Furthermore, I don't actually go out of my way to avoid the news, but since I don't own a television, this means that at most, I'm only going to catch the odd glimpse of the news from a TV left on somewhere or a newspaper laying about. In essence, what I have done is stopped browsing news websites, mostly the BBC and various other newspapers here and abroad. 

So, Gave I had an epiphany? Has my (mild) depression lifted? my productivity increased 2 fold? 3 fold? 10 fold? Has anything changed at all?

Perhaps, unsurprisingly, there is very little that has changed in my life. I think this is probably down to two main facts:

  1. Rolf Dobelli is mostly right in his assertion that we don't really need the news.
  2. I avoid local news like the plague.
I admit that I have not completely cut myself off from the News, so perhaps we do need the News, but he is correct that there is hardly a news item that, has affected my life in any meaningful way, and I have benefited from knowing it as early as possible or most of them at all.

It is worthwhile mentioning black swans events and opportunity cost here. The former, as it would seem that only such events would be worthwhile knowing about as soon as possible and opportunity cost because all the time, mainly, spent consuming the news in the vain hope of being ready for the black swan event, which might never come and even if it does, will it compensate for all the other things that could have been done with that time (money)?

On the aftermath of the Boston bombing, somebody wrote a blog post/article on the best way of having the most accurate information about the bombing or any such event. Their suggestion was to turn yourself off from the electronic world, go out with your mates to the park or something and then read all about it on the morning paper. 

Mr Dobelli would probably argue that even reading about on the morning paper would be a waste of time, which is probably true.

I think number 2 is the key to why I feel very little change in my life without a constant stream of news.

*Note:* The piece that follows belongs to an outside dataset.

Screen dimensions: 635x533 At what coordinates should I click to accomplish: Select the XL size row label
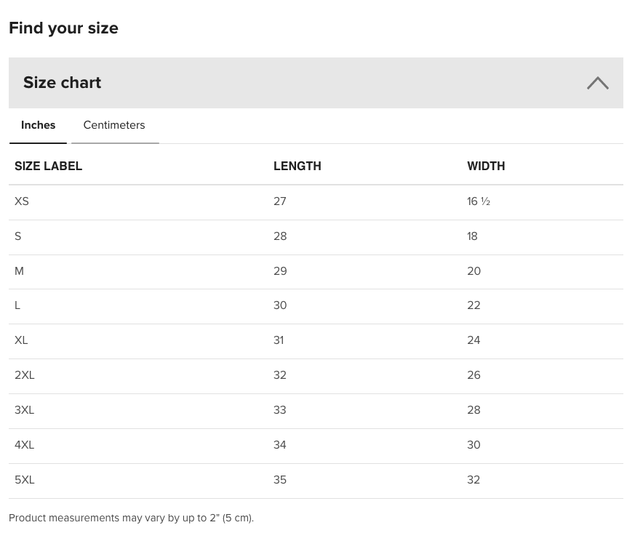(x=21, y=340)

There really is no easy way of saying this, but Local news are simply evil. They tend to concentrate, overwhelmingly, on crime and because by their very own definition, they are local, it does not even allow us to dismiss them as something that would/could not happen here, as it has happened. Furthermore, since we are notoriously bad at probability, reading them is very likely to make us anxious even though nothing, or very little, has changed about the probability of being the victim of a crime. Yet, reading about it is likely to have made us more likely to believe that crime is worse than what it actually is and even, and I'm going on a limb here, before we read the story about the horrific crime.

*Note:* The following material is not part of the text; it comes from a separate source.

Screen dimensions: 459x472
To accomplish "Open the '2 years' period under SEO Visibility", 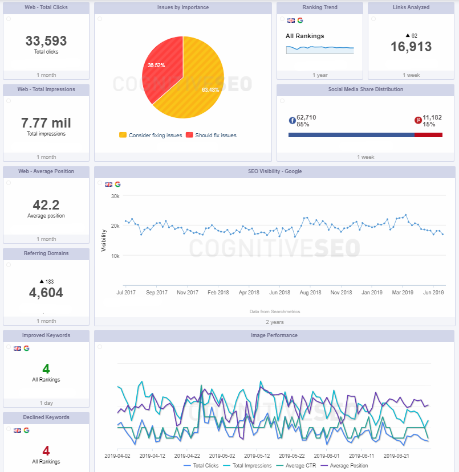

The murder rate in the UK is 1.2 per 100000 inhabitants or 12 per million inhabitants. The local news in my area cover approximately 1000000 people (some local media cover smaller areas, of course), which means that on average there will be 12 murders a year, or put another way: 1 per month. Not enough to be a constant worry, but enough to be a constant reminder. Never mind the fact that most of the crime is essentially criminals killing each other. Yes, there are cases were there are random acts on innocent people, but just because you can easily recall an example does not mean it's common, in fact, it's quite the opposite. Media coverage tends to be inversely proportional to frequency of an event. This is one of the reasons why the attacks on the London bombings on July 7th 2005, got the coverage they got. 

The one positive effect, that this voluntary withdrawal from news sites has had in my life, is related to my somewhat complicated relationship with sports, which I'm not going to go into detail here, but suffice to say that not knowing anything sport news has left me without those little moments of joy when the results went my way or those loooong periods of annoyance, frustration, irritation and helplessness when they didn't (I am of course exaggerating a little here for effect).

If you consume local news, I do recommend that you stop, for everybody else you can probably carry on as you were, but know that being au fait with the latest is unlikely to be of much use for anything unless your job depends on it, in which case what the hell are you doing reading this blog?